Everything in the data below is left aside except the lines from the one containing "You are a computer-use agent. The image size is (215, 344)." through the one containing "Click the 2013"; repeat those exactly.
*** Block opens ***
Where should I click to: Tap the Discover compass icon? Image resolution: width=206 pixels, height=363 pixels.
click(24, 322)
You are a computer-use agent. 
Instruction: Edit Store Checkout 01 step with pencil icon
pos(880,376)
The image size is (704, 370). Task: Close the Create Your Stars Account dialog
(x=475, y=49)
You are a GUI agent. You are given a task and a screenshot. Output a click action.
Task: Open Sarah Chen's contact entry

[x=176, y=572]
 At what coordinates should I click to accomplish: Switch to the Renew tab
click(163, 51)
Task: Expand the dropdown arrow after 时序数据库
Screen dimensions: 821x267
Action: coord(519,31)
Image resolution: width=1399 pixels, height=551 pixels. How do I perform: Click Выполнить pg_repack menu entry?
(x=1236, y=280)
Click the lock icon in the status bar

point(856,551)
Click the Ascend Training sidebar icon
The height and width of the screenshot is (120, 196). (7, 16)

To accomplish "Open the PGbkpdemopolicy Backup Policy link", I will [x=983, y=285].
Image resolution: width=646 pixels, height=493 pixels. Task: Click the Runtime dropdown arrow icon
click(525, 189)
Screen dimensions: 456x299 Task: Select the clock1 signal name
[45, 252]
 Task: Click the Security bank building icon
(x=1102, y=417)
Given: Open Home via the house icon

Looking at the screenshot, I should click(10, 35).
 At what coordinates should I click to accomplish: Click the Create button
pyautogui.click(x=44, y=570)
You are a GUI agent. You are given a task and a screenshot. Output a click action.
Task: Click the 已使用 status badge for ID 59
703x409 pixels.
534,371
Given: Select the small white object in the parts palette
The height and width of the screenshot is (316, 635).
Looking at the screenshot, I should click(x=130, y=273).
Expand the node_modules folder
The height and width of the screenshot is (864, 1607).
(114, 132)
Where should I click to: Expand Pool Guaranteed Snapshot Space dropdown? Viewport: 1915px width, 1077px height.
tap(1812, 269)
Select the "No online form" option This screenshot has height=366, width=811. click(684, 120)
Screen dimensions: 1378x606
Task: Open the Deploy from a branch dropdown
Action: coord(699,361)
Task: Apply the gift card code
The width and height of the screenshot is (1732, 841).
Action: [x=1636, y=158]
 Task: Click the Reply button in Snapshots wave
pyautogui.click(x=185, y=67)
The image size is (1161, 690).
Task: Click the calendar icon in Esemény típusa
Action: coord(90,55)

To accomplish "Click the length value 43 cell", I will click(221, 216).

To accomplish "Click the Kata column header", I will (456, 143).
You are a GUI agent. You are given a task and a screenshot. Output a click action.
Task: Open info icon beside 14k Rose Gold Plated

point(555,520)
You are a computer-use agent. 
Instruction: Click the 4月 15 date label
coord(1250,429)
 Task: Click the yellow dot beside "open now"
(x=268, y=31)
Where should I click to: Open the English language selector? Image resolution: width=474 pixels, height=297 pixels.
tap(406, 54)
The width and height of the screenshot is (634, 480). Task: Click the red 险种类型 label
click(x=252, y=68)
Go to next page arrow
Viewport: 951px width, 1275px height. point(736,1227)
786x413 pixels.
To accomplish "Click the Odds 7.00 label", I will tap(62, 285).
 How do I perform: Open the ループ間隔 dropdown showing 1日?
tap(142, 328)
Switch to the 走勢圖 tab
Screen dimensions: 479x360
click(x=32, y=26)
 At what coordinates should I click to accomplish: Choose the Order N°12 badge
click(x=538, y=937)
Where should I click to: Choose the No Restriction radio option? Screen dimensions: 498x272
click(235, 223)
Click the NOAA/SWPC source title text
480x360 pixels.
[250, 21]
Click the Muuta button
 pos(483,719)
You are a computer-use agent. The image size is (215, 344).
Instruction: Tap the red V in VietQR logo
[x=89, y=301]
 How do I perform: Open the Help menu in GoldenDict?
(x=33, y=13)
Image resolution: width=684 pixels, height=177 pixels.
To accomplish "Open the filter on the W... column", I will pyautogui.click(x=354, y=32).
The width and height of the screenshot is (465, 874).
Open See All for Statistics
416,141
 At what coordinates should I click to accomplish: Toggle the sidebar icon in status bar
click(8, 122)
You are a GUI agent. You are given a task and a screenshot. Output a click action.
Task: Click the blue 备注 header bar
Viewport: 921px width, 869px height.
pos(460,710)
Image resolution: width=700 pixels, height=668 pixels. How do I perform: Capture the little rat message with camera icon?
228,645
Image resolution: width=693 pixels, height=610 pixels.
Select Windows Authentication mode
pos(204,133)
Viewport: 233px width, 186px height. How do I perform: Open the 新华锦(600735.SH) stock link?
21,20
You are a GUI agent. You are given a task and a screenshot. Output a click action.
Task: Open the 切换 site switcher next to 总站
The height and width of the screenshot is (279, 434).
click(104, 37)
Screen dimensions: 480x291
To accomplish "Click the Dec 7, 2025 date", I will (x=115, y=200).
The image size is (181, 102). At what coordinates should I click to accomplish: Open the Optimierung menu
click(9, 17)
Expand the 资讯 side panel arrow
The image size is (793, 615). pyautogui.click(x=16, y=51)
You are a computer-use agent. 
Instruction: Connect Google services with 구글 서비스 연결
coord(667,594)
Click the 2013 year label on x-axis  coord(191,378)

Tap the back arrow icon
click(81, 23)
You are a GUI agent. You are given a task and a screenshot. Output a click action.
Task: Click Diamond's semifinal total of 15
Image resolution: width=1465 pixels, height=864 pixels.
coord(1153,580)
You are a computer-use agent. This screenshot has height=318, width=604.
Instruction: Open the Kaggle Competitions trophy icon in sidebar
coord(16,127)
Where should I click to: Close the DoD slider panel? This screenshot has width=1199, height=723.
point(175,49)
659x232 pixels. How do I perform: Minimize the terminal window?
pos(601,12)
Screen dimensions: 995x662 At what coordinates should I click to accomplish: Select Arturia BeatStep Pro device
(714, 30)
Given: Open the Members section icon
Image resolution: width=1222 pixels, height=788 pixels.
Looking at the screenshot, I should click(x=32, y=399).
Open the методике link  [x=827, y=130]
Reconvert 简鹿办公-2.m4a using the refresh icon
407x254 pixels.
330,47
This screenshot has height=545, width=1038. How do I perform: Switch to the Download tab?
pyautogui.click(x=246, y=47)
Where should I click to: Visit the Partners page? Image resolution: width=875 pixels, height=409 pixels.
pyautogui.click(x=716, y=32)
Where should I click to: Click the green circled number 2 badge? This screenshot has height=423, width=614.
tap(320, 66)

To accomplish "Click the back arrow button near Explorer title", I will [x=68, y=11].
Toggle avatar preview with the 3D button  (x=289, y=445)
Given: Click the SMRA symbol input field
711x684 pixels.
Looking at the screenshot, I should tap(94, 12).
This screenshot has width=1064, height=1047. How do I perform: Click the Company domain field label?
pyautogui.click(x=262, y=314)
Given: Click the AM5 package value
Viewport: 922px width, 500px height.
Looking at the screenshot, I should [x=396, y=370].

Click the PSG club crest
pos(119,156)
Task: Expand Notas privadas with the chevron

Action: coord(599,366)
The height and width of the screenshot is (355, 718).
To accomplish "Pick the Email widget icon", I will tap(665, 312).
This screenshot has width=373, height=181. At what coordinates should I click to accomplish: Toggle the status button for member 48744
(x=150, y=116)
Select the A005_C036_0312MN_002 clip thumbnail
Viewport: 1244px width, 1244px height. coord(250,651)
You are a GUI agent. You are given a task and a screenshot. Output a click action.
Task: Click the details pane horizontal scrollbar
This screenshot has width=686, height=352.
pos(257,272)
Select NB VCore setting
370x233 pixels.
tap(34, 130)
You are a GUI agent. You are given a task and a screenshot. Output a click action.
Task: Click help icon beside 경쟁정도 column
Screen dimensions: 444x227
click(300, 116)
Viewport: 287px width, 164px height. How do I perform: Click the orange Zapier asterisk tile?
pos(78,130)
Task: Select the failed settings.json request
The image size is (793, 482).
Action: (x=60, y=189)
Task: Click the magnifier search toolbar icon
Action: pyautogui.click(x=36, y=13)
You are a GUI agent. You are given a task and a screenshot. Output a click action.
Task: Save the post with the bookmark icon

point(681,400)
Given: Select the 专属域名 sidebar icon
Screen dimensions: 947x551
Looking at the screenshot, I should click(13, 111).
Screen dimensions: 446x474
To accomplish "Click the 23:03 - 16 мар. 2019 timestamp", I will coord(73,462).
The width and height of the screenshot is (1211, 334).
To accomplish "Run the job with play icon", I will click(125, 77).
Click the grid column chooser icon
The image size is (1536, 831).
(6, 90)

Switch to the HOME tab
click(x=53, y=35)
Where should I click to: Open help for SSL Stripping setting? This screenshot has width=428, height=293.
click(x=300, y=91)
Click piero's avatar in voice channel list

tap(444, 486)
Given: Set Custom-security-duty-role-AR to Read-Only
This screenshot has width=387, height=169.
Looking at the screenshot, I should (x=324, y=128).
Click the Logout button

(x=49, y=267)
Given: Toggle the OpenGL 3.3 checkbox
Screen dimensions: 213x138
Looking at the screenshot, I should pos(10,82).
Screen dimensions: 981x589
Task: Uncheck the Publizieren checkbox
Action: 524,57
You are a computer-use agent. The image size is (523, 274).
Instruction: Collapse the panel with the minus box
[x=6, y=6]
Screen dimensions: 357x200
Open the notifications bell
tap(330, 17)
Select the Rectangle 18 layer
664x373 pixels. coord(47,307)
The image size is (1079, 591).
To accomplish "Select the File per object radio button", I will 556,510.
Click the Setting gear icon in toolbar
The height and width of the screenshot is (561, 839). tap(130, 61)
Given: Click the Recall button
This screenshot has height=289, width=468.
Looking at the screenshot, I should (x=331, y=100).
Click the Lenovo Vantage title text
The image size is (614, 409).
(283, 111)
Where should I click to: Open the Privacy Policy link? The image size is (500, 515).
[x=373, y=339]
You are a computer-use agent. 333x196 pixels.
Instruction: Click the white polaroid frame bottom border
*** Block closes ***
**Response to the task**
You are a computer-use agent. The image size is (215, 344).
Instruction: Tap the red V in VietQR logo
[x=89, y=301]
 How do I perform: Open the Help menu in GoldenDict?
(x=33, y=13)
Image resolution: width=684 pixels, height=177 pixels.
To accomplish "Open the filter on the W... column", I will pyautogui.click(x=354, y=32).
The width and height of the screenshot is (465, 874).
Open See All for Statistics
416,141
 At what coordinates should I click to accomplish: Toggle the sidebar icon in status bar
click(8, 122)
You are a GUI agent. You are given a task and a screenshot. Output a click action.
Task: Click the blue 备注 header bar
Viewport: 921px width, 869px height.
pos(460,710)
Image resolution: width=700 pixels, height=668 pixels. How do I perform: Capture the little rat message with camera icon?
228,645
Image resolution: width=693 pixels, height=610 pixels.
Select Windows Authentication mode
pos(204,133)
Viewport: 233px width, 186px height. How do I perform: Open the 新华锦(600735.SH) stock link?
21,20
You are a GUI agent. You are given a task and a screenshot. Output a click action.
Task: Open the 切换 site switcher next to 总站
The height and width of the screenshot is (279, 434).
click(104, 37)
Screen dimensions: 480x291
To accomplish "Click the Dec 7, 2025 date", I will (x=115, y=200).
The image size is (181, 102). At what coordinates should I click to accomplish: Open the Optimierung menu
click(9, 17)
Expand the 资讯 side panel arrow
The image size is (793, 615). pyautogui.click(x=16, y=51)
You are a computer-use agent. 
Instruction: Connect Google services with 구글 서비스 연결
coord(667,594)
Click the 2013 year label on x-axis  coord(191,378)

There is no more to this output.